Enovix, which focuses on advanced lithium-ion battery technology, faced growing pains in 2024 as it worked to scale its production capabilities. Yet the market dynamics for energy storage are increasingly in its favor. With the AI and EV revolutions driving demand for better batteries, Enovix’s proprietary 3D architecture stands out for its ability to deliver higher energy density and faster charging.
While consumer electronics remain its primary market today, the company’s entry into the EV space represents a massive opportunity. Enovix is addressing a real and urgent problem--one that will only intensify as industries race to meet the demands of a more electrified future.
3. $Jumia Technologies AG(JMIA)$
Then there’s Jumia, solving a puzzle that global giants like $AMZN and $BABA have yet to crack: e-commerce in Africa. 2024 was a year marked by operational inefficiencies and macroeconomic challenges in its core African markets. In this region, the barriers aren’t just operational—they’re logistical. Many areas lack physical addresses or reliable infrastructure, complicating deliveries in ways that traditional models simply can’t handle.

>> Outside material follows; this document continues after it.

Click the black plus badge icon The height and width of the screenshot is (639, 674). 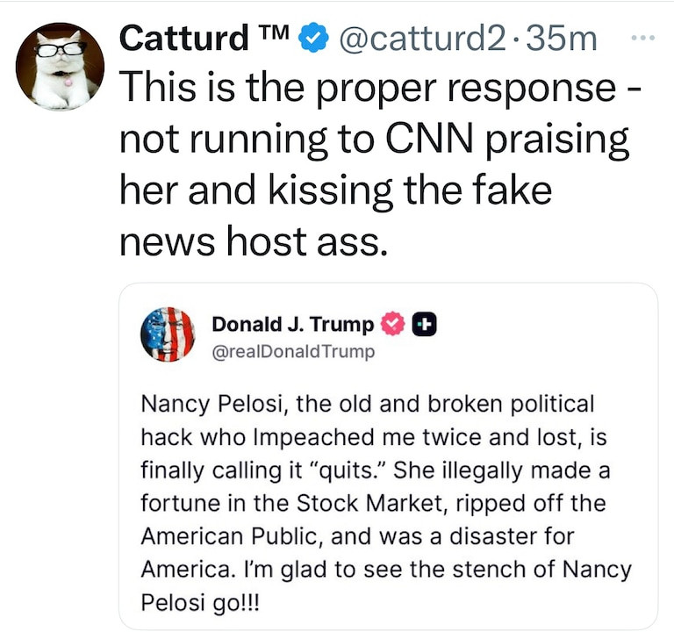[426, 325]
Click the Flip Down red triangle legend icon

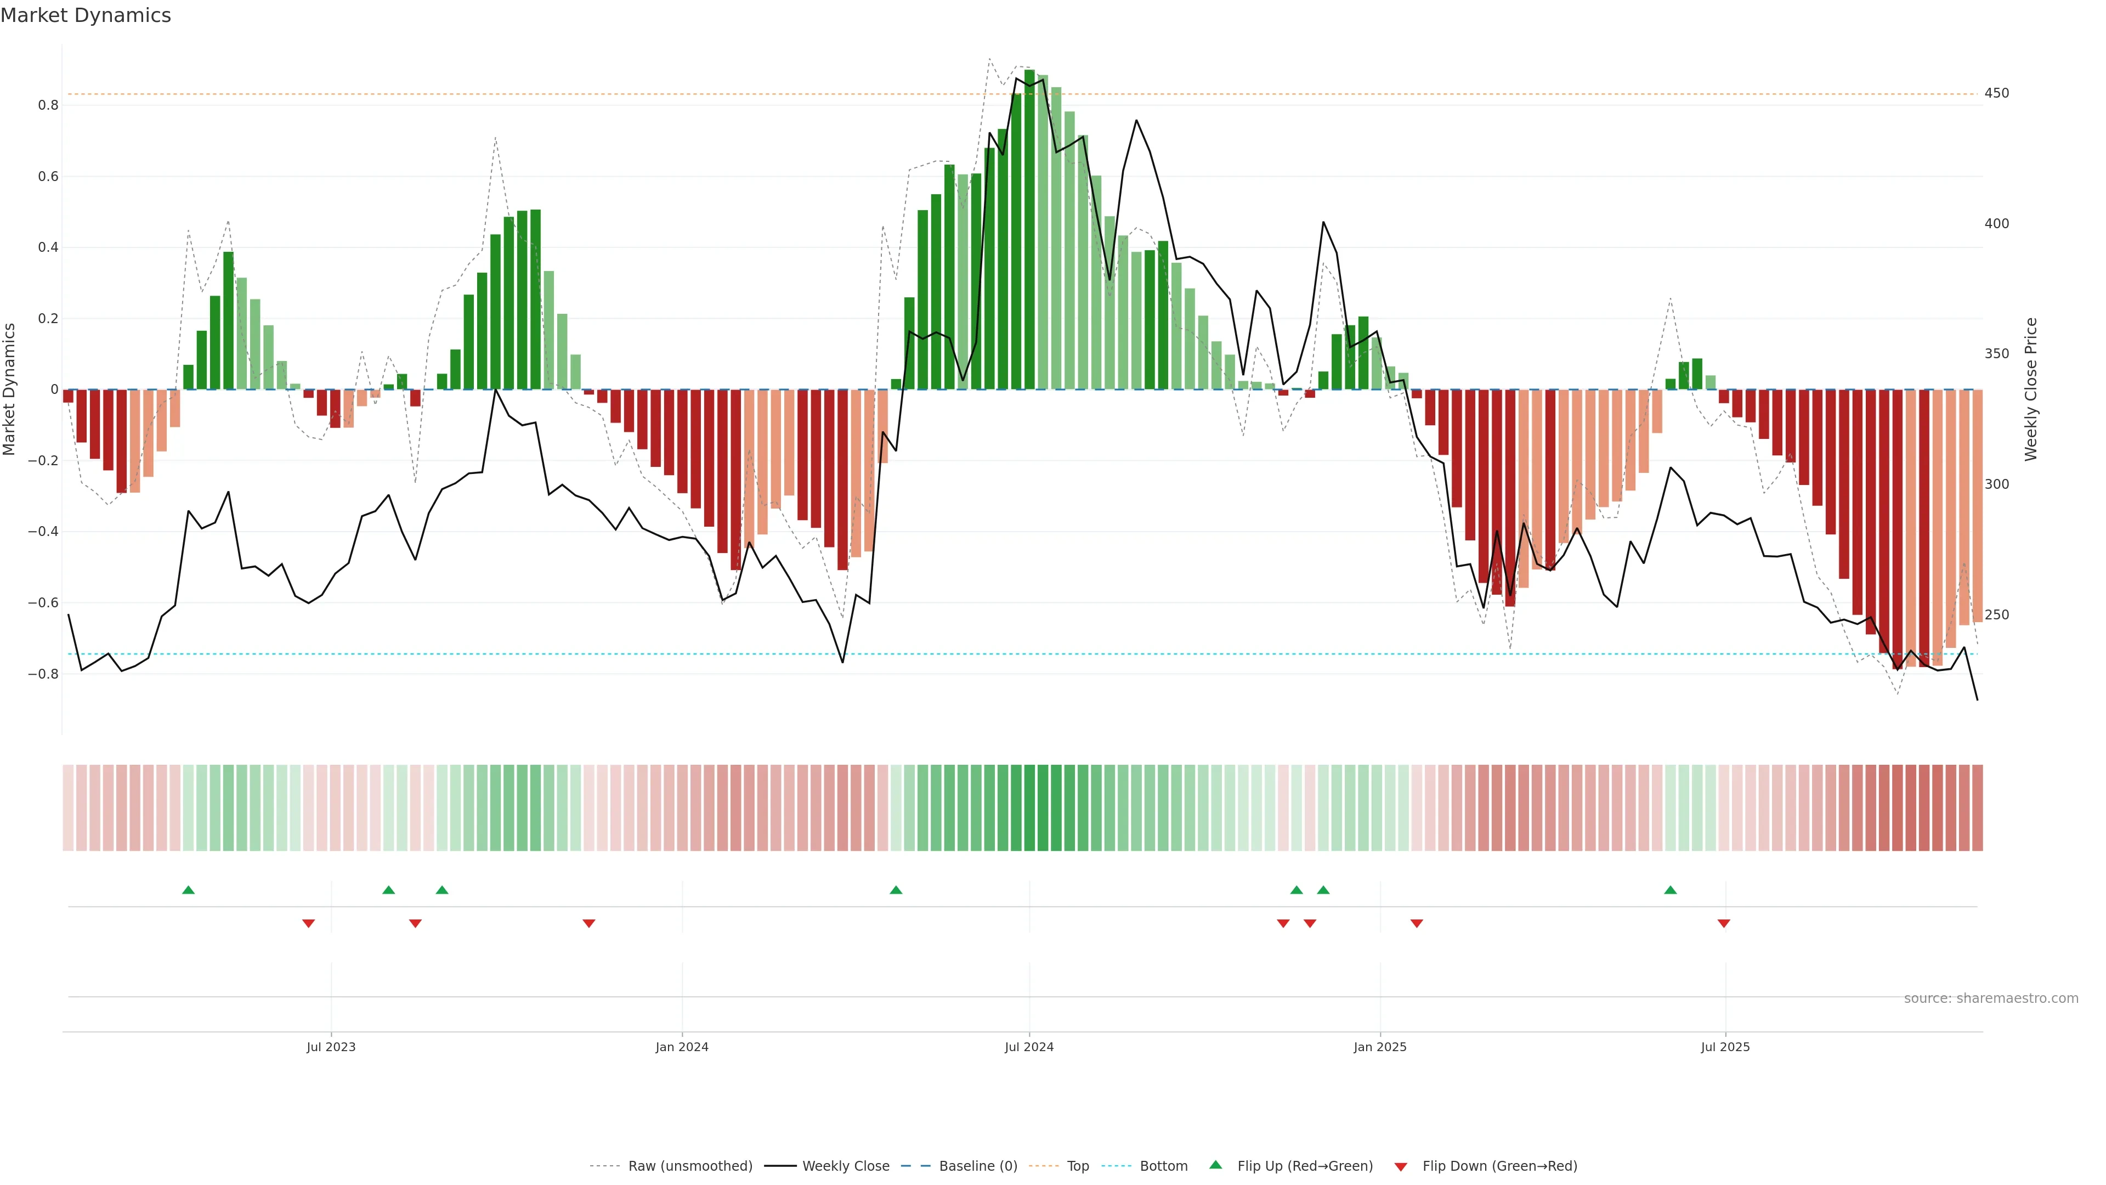point(1400,1166)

Jumia has built a logistics network that doesn’t just support e-commerce -- it powers it. Over 50% of its orders now come from outside major cities, demonstrating its ability to reach underserved areas. This isn’t a business model that can easily be replicated. For international competitors, the choice is clear: invest billions to build comparable infrastructure or partner with Jumia. Either way, Jumia is positioned to benefit.
4. $Indie Semiconductor Inc.(INDI)$
Indie is redefining automotive intelligence. Their diversified portfolio -- encompassing ADAS systems, radar, LiDAR, and electrification technologies -- aligns perfectly with the industry's trajectory toward smarter, safer, and more connected vehicles. Indie’s strategic backlog surpasses $7B, a figure that underscores the scale of its ambitions. With revenue growth projected at 40% in 2025, the company is navigating the intricate web of automotive semiconductors with finesse. Its ability to integrate all four key ADAS sensor modalities gives it a rare advantage, positioning it as a sought-after partner for automakers designing the next generation of vehicles.
Still, challenges loom -- concentrated exposure to China and potential bottlenecks in EV adoption could impede progress. Yet, indie’s strong pipeline and operational resilience suggest it is well-equipped to weather these uncertainties.
5. $Navitas Semiconductor Corp(NVTS)$
Navitas Semiconductor, a leader in gallium nitride (GaN) technology, also struggled in 2024, facing revenue stagnation and high cash burn. GaN’s efficiency and speed eclipse traditional silicon solutions, making it a cornerstone for applications spanning mobile devices, data centers, and EVs. With over 60 design wins in data centers signal its disruptive potential, and a partnership with Infineon amplifies its credibility. This collaboration, strategically vital, could accelerate GaN adoption while positioning Navitas as an acquisition target.